A esto se le une la aprobación de la construcción de un asentamiento en Givat Eitam, que impediría cualquier posibilidad de expansión de Belén. Pero la puntilla a esta serie de malas noticias ha sido la que anunciaba la expulsión de los observadores internacionales de la ciudad de Hebrón (TIPH). La misión fue concebida como parte de los Acuerdos de Oslo de 1993. Se trataba de un protocolo que llevaba siendo ratificado desde 1997 y que el mismo primer ministro Netanyahu firmó en su día. La medida fue tomada a raíz de que, en 1994, un colono extremista, Baruch Goldstein, matara en la mezquita de Ibrahim a 29 palestinos a tiros. La histórica urbe se halla dividida en dos zonas, una de mayoría palestina y la otra con 800 israelíes que conviven con unos 40.000 palestinos israelíes. El motivo de tal repentina decisión ha sido el informe filtrado del TIPH que denunciaba no menos de 40.000 incidentes graves entre 1997 y 2017. Pero, sobre todo, la conclusión de que la convivencia en la ciudad ha empeorado de manera significativa, denunciando los títulos de propiedad de muchos colonos y las restricciones de movimientos de los palestinos.
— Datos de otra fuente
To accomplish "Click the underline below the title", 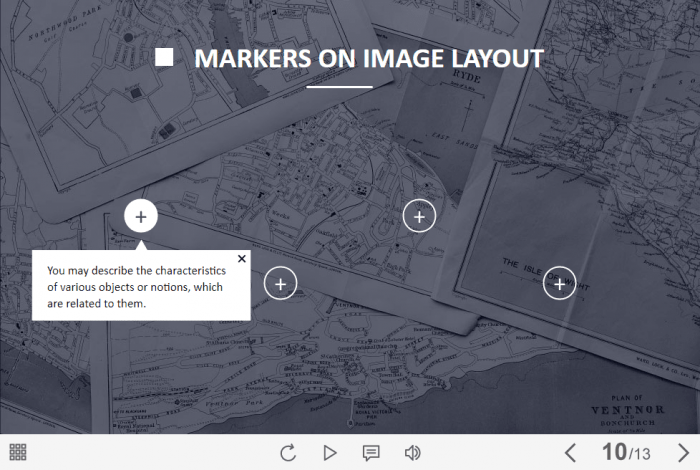I will coord(339,88).
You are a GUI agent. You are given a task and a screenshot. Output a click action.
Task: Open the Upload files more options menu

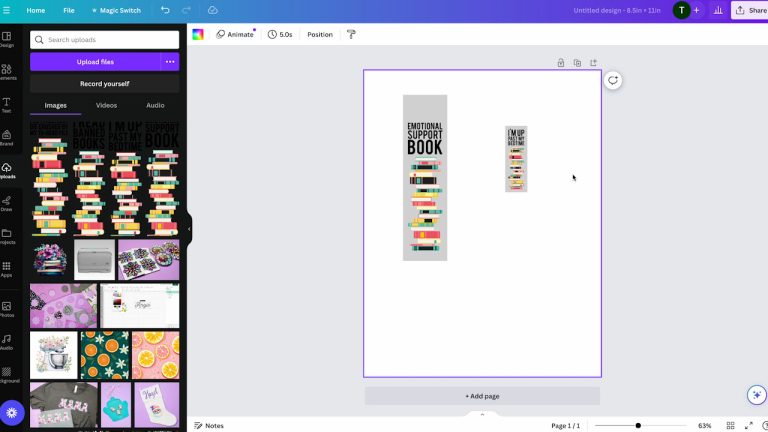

No hay duda de que el futuro de los palestinos ha entrado en una última fase, en la que las posibilidades que se puedan dar de que algún día gobiernen de forma independiente se tornan casi un imposible. Por un lado, la división de la propia comunidad palestina invalida cualquier posibilidad de presión firme y eficaz, amén de que no encuentran soluciones ni respuesta para enderezar la grave realidad de la deteriorada vida de su pueblo.

Gaza es un pozo de miseria que se sostiene precariamente solo gracias a la ayuda internacional, con pésima sanidad y terribles condiciones de vida. Mientras Israel, tras el aval que le ha concedido EE.UU. al reconocer a Jerusalén como su capital, ha aprovechado para acelerar un proceso de colonización y hebreización del territorio bajo su control. Las intenciones de los halcones no son, ni nunca lo han sido, permitir la constitución de un Estado palestino. Así que todas sus políticas están destinadas a impedir que eso sea posible.

La colonización y el favorecer la discordia son los puntos fuertes de un Estado hebreo que aprovecha su situación en Oriente Medio para evitar cualquier sanción importante de la ONU. Y mientras EE.UU. sea su principal aliado, tampoco tendrá nada que temer, ya que es muy difícil que Washington le deje en la estacada, incluso habiendo un demócrata en la Casa Blanca. Recordemos que hasta el propio Obama fue muy tímido a la hora de exigir a Israel un cambio en sus políticas internas. Solo al final de su mandato cambió permitiendo que se aprobase una condena de los asentamientos ilegales cuando ya no iba a tener ninguna incidencia práctica. De seguir así, los palestinos van a convertirse en una comunidad sin futuro, si no están sentenciados ya, incapaces de salir del agujero de la Historia en el que se hallan.

La posibilidad de revertir estos hechos es cada día que pasa más complicada. La posición de fuerza de Israel imposibilita cualquier alteración de su estatus como país colonizador y la propia división de los palestinos solo favorece que este proceso sea más sencillo para ellos, enfrentándose a puntuales estallidos de violencia que solo refuerzan sus posturas inmovilistas. Únicamente un vuelco, poco probable, en las próximas elecciones hebreas alteraría este panorama. También lo haría, pero es aún más difícil de lograr, una postura firme de la ONU que busque salvar al pueblo palestino de su extinción.